**Stored records**
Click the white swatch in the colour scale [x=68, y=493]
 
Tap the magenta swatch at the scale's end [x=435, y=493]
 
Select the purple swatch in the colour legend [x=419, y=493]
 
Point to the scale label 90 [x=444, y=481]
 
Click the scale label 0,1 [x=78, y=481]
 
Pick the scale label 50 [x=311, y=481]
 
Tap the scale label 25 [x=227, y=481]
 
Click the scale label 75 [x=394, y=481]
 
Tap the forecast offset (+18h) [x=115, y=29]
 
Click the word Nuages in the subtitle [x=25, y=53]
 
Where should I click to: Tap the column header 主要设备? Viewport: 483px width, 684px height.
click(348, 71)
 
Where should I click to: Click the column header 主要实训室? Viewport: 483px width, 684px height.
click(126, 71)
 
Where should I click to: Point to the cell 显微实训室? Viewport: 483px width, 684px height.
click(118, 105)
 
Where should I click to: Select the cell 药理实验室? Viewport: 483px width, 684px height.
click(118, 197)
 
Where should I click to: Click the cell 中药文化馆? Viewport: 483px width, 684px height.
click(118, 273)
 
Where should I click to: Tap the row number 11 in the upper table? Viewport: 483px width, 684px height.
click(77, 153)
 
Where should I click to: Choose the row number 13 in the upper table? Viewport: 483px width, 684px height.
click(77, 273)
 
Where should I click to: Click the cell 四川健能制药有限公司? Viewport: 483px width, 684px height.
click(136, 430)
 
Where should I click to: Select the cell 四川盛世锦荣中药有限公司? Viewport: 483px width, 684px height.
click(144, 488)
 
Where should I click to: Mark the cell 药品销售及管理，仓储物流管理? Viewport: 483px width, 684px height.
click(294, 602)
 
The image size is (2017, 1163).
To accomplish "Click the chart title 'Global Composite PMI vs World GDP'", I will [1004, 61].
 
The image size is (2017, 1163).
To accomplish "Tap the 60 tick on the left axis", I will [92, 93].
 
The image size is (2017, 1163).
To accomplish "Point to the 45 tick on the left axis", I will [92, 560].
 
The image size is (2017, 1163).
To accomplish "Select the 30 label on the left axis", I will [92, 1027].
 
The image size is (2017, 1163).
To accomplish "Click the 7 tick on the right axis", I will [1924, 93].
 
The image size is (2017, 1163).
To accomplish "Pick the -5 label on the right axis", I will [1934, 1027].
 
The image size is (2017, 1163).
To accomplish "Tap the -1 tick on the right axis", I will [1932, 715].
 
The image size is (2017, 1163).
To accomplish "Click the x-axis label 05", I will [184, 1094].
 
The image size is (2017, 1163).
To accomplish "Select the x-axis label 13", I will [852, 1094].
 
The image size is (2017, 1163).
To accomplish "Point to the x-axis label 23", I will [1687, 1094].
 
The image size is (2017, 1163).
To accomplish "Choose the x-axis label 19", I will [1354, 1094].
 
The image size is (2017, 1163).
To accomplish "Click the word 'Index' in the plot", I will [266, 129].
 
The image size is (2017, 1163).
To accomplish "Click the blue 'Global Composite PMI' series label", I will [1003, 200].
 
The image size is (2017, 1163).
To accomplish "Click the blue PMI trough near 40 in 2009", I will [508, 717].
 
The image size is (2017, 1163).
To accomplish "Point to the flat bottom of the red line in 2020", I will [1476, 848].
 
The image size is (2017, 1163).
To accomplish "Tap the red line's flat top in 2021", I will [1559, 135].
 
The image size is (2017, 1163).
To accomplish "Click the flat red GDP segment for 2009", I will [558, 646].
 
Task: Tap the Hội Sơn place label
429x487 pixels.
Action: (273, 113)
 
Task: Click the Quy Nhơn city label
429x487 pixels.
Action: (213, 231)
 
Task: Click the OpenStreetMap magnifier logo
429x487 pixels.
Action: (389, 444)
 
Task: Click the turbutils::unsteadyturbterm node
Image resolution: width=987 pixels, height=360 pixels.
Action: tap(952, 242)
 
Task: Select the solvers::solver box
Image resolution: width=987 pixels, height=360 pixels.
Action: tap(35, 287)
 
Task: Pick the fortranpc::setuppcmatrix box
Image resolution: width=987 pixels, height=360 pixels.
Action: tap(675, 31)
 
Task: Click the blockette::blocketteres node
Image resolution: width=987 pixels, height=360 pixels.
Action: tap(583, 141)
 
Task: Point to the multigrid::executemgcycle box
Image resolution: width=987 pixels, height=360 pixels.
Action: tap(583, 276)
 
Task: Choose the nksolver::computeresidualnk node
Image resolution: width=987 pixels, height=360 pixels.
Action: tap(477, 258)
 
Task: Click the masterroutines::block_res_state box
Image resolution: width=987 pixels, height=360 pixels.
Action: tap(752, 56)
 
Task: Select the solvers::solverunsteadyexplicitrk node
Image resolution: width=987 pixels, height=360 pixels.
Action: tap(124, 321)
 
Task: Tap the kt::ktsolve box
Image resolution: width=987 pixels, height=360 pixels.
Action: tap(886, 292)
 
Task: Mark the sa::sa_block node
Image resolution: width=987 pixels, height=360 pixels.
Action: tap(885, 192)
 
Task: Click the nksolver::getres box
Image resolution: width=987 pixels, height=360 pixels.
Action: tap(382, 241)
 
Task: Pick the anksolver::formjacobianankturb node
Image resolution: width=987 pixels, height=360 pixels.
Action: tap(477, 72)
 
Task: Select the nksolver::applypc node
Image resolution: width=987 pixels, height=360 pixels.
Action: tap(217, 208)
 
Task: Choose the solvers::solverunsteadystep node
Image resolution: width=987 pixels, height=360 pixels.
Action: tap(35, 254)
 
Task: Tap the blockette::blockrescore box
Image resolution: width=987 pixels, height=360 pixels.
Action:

**What to do**
Rewrite the records between the line holding "Where should I click to: Choose" and the line holding "click(294, 602)", inclusive, with "upper table" replaced by "top table" and everything else left unchanged. Give only those lines.

**Task output**
Where should I click to: Choose the row number 13 in the top table? Viewport: 483px width, 684px height.
click(77, 273)
 
Where should I click to: Click the cell 四川健能制药有限公司? Viewport: 483px width, 684px height.
click(136, 430)
 
Where should I click to: Select the cell 四川盛世锦荣中药有限公司? Viewport: 483px width, 684px height.
click(144, 488)
 
Where should I click to: Mark the cell 药品销售及管理，仓储物流管理? Viewport: 483px width, 684px height.
click(294, 602)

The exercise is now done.